In volatile database environments, data removal is often required during recurring full load ETL processes that populate these databases. This presents challenges especially in very large databases that utilize referential integrity (RI) and indexed views. When RI is turned on, data removal must follow a certain order, making regular truncations and deletion frustrating, and nearly impossible. Also, SQL Server does not allow you to truncate tables that have schema binding turned on (a requirement for indexed views), so these tables must be identified and subjected to table deletion processes instead. As a result of these constraints, most data removal solutions require creation and maintenance of different DDL scripts.
In this article I have tried to address data removal issues using one SSIS package with a database connection that can be pointed to any SQL Server database either to remove data whether RI is utilized or not. It can remove data in all the tables in the entire database or only in selected tables in the database. The package also identifies and deletes data from tables that have schema binding turned on eliminating the need to create and maintain any scripts.
Data Removal Bottlenecks
SQL Server data deletion can be very expensive where data from all tables or only selected tables needs to be removed during each ETL run. The process is expensive because the SQL Server DELETE statement removes records one row at a time and also logs each of these actions in the transaction log. Table truncation provides a method of efficiently removing all data from a given table because the TRUNCATE statement removes data by deallocating data pages resulting in the use of fewer of system resource and minimal logging. However, tables referenced by indexed views and foreign key constraints cannot be truncated so data in these tables must be deleted. Such data removal processes may often require scripts of some sort, which must be kept and maintained as new objects are added or removed from the database.

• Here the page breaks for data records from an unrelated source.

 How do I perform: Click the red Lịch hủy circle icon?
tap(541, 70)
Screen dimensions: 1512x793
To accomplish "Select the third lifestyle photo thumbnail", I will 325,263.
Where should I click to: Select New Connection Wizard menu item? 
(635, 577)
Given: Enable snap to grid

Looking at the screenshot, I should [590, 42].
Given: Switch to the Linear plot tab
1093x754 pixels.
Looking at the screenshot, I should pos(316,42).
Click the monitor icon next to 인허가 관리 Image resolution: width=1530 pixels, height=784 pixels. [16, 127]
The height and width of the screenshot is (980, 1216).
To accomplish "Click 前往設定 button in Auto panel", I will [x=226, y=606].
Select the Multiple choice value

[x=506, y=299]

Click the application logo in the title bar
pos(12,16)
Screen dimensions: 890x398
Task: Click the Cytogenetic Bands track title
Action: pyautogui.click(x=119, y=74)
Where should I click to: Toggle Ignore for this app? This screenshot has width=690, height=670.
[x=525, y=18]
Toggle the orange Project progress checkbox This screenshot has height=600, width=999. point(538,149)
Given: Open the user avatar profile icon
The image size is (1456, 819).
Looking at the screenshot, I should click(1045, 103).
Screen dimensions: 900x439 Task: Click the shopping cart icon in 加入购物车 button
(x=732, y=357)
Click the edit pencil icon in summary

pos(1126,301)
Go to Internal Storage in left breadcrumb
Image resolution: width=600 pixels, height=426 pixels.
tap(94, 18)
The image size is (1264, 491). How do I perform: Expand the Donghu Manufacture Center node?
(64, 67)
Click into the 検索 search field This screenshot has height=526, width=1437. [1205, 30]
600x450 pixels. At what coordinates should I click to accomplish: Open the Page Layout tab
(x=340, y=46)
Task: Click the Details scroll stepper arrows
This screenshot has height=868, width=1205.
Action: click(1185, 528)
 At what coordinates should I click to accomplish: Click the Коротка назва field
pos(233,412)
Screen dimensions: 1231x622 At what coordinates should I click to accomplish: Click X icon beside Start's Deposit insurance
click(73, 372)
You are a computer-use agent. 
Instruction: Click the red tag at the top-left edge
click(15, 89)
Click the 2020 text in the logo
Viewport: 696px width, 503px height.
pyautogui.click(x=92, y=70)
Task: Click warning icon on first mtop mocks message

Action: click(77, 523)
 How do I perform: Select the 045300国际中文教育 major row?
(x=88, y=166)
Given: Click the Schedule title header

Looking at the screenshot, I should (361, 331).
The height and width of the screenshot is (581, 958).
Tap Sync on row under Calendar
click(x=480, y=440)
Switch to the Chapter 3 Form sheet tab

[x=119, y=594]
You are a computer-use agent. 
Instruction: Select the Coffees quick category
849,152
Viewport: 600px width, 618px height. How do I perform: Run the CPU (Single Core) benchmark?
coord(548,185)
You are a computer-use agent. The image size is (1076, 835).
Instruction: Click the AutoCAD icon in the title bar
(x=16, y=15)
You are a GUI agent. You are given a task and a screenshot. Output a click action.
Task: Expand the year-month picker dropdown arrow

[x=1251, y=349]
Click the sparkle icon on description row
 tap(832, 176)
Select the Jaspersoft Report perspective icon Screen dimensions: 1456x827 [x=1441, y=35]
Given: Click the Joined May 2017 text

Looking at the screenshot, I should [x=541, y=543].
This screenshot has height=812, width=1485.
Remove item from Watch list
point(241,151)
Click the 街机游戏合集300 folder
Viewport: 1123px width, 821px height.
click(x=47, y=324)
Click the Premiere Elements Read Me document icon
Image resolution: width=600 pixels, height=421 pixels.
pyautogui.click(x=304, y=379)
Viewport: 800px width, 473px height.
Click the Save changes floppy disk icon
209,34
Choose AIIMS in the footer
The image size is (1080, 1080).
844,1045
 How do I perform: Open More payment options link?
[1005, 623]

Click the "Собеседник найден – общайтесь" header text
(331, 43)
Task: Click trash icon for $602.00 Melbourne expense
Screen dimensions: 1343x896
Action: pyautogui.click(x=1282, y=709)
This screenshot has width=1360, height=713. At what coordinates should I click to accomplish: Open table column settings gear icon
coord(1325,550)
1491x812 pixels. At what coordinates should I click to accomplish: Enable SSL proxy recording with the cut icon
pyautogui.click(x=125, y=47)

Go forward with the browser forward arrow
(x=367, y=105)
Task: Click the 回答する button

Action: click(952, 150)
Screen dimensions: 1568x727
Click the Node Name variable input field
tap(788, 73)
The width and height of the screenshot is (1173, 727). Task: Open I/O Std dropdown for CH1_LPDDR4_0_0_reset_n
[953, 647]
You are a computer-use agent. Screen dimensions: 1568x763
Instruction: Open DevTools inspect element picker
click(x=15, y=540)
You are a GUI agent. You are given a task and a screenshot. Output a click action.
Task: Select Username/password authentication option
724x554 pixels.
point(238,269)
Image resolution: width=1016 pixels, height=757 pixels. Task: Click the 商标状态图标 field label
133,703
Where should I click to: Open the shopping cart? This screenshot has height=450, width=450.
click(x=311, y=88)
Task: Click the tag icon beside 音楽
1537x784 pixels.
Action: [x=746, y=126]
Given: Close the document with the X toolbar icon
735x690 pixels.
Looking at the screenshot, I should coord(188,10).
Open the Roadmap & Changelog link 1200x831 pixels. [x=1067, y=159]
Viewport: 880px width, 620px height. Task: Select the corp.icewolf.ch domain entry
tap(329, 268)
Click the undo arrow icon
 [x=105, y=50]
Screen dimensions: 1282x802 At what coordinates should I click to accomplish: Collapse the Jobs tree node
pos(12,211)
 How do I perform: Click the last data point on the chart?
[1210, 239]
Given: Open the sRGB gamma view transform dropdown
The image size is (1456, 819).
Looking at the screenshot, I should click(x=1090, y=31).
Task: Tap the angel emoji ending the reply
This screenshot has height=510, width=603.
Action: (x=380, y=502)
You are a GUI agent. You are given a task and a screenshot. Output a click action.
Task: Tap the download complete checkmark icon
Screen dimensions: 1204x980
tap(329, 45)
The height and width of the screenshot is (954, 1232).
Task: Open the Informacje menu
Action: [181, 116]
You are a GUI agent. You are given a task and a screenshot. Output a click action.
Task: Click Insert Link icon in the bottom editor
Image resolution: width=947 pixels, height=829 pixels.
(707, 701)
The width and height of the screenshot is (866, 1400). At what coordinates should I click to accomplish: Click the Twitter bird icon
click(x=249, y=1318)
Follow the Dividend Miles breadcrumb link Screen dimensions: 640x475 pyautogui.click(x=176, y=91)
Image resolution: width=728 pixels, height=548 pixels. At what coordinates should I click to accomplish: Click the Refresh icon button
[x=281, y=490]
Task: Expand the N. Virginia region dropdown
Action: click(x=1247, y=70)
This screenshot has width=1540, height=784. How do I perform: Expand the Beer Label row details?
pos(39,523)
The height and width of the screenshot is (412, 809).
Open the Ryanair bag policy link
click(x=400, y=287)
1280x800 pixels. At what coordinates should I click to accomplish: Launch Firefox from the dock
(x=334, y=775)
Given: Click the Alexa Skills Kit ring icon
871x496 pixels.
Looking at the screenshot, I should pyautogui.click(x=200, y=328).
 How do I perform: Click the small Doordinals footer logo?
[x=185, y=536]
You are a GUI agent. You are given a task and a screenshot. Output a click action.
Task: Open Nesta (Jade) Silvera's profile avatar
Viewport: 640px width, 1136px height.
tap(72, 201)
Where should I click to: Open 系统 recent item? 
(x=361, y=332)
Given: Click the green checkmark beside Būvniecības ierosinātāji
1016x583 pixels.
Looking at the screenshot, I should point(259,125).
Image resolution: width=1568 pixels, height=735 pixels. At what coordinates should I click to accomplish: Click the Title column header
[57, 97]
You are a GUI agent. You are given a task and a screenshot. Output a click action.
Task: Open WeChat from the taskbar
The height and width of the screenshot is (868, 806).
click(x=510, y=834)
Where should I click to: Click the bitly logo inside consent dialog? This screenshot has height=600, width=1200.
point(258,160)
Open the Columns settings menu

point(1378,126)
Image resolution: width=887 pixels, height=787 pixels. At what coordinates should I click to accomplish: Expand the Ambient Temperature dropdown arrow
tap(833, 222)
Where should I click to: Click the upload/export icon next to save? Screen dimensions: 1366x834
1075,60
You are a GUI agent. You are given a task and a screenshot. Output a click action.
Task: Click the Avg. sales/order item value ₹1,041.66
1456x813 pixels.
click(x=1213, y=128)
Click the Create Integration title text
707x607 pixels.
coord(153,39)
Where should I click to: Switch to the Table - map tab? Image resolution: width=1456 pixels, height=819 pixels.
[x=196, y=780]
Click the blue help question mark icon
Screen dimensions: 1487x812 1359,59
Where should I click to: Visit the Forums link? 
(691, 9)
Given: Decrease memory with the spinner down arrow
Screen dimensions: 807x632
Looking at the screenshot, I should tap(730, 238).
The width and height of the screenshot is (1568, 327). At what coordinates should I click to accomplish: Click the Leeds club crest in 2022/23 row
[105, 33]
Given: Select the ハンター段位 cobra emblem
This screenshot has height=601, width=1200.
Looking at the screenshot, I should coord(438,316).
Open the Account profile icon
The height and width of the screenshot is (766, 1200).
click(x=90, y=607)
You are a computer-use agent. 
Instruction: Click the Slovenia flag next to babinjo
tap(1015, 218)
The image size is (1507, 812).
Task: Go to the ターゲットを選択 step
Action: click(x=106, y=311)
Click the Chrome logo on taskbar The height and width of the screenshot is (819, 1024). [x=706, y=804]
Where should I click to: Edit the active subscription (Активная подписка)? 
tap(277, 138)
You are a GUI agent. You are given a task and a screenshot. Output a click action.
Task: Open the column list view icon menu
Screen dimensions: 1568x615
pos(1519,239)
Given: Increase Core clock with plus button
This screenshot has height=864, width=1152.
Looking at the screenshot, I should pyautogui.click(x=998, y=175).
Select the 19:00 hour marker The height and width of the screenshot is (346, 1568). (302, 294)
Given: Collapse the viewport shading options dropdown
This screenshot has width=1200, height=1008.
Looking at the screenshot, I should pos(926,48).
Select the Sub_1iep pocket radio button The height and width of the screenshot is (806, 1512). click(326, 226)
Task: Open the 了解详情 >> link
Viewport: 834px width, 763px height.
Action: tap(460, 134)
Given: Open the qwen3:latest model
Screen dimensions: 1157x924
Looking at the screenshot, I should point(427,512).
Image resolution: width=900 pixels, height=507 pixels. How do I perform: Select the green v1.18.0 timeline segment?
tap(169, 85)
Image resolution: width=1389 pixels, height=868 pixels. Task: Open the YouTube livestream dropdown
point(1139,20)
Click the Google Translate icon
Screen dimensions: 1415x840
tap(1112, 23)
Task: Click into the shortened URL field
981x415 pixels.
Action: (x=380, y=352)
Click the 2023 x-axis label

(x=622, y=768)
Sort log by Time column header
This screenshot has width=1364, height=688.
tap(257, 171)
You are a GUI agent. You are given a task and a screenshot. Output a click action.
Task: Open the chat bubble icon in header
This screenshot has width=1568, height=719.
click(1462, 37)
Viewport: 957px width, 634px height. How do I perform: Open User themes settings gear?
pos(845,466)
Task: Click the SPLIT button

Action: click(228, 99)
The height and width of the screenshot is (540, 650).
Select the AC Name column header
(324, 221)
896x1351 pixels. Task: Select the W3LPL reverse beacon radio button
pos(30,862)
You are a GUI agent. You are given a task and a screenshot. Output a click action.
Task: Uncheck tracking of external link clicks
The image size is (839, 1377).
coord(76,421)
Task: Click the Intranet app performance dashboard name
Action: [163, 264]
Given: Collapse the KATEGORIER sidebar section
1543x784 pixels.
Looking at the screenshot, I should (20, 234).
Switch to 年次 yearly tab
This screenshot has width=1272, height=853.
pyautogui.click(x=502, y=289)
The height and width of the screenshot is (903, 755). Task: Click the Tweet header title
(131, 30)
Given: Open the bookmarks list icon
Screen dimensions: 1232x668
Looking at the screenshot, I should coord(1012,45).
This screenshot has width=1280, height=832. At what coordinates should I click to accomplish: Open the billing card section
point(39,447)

In very large databases, a likely effective scenario is to create and maintain separate scripts to disable RI constraints and drop indexed views before data removal operations and another set of scripts to restore the RI constraints and recreate the index views after the data deletion process completes. Besides maintaining scripts these processes often require additional coordinated effort in enterprise projects where many developers are developing separate ETL streams to populate a single database.
Package Design and Usage
The package has been designed to dynamically generate, store and execute all necessary DDL statement using system views from the database you point it to. The package efficiently uses the TRUNCATE statements as the first option to remove data; it only uses DELETE statements where a table is referenced by an indexed view. Since truncation and data deletion are very big commitments, I have made the process very rigid, requiring the list of all tables to be truncated or deleted by the process inserted into a table. The package can be modified to bypass this enforcement, but only do so if you understand how the process works.
The design also allows you to executed the package separately, especially during development and testing of your ETL process. It can also be used in a production environment as a child package that can be called as an Execute Package task when using the standard Parent-Child ETL package design pattern. You can also simply copy and paste to make the one included Sequence Container in this package the first processing step in any package if you are not using the Parent-Child package design.
Outlined below are the required steps needed to use the package without making any changes except changing the connection to point to the correct database.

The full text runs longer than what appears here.